TASK TO CARRY OUT
Please set down only the lines below starting with the line with "Screen dimensions: 920x525" and going on through the line with "Where should I click to: Open", verbatim and without pictures.

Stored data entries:
= = = =
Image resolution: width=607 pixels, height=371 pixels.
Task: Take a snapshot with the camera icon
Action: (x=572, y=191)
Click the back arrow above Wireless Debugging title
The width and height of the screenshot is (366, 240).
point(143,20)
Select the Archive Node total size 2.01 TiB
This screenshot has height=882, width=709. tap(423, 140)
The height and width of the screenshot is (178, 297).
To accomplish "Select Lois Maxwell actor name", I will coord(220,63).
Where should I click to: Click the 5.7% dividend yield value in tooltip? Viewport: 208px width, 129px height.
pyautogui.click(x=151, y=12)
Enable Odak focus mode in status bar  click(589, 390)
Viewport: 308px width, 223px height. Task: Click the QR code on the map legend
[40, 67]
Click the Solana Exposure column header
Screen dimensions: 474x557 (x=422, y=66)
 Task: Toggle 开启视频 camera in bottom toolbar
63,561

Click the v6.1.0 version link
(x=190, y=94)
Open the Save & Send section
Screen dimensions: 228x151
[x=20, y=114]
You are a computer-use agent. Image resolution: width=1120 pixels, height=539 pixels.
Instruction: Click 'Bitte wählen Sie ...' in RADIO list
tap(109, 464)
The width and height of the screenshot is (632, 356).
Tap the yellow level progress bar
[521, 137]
= = = =
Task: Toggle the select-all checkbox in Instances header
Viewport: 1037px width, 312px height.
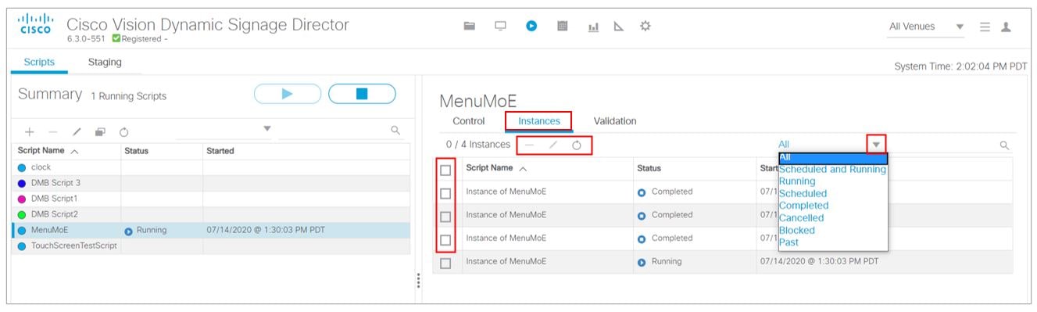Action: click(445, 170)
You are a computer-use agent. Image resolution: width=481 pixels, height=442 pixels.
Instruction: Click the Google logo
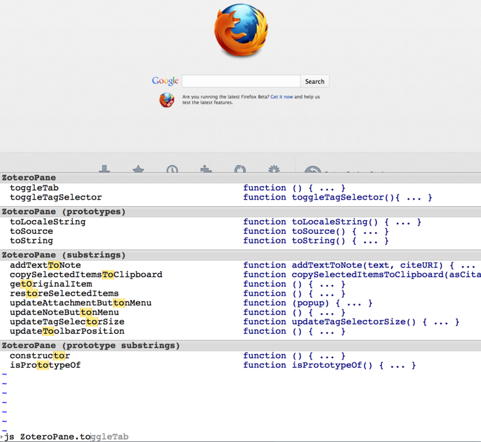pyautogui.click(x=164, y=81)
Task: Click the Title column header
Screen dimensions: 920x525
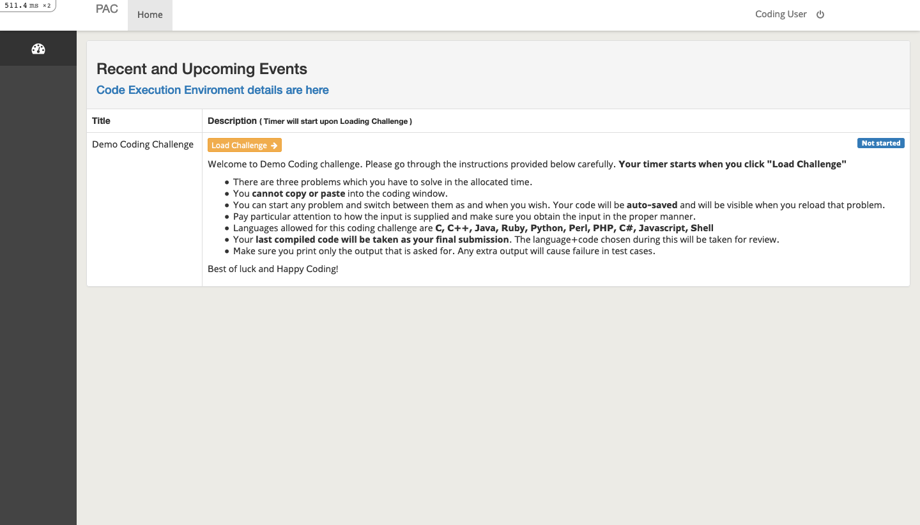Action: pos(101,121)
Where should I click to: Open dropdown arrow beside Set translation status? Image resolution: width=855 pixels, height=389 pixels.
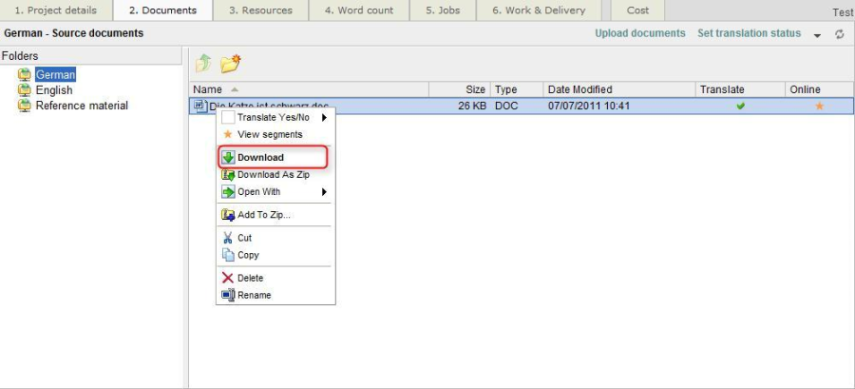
= = = =
TASK ANSWER
Screen dimensions: 920x525
Action: pos(101,121)
Where should I click to: Open dropdown arrow beside Set translation status? Image resolution: width=855 pixels, height=389 pixels.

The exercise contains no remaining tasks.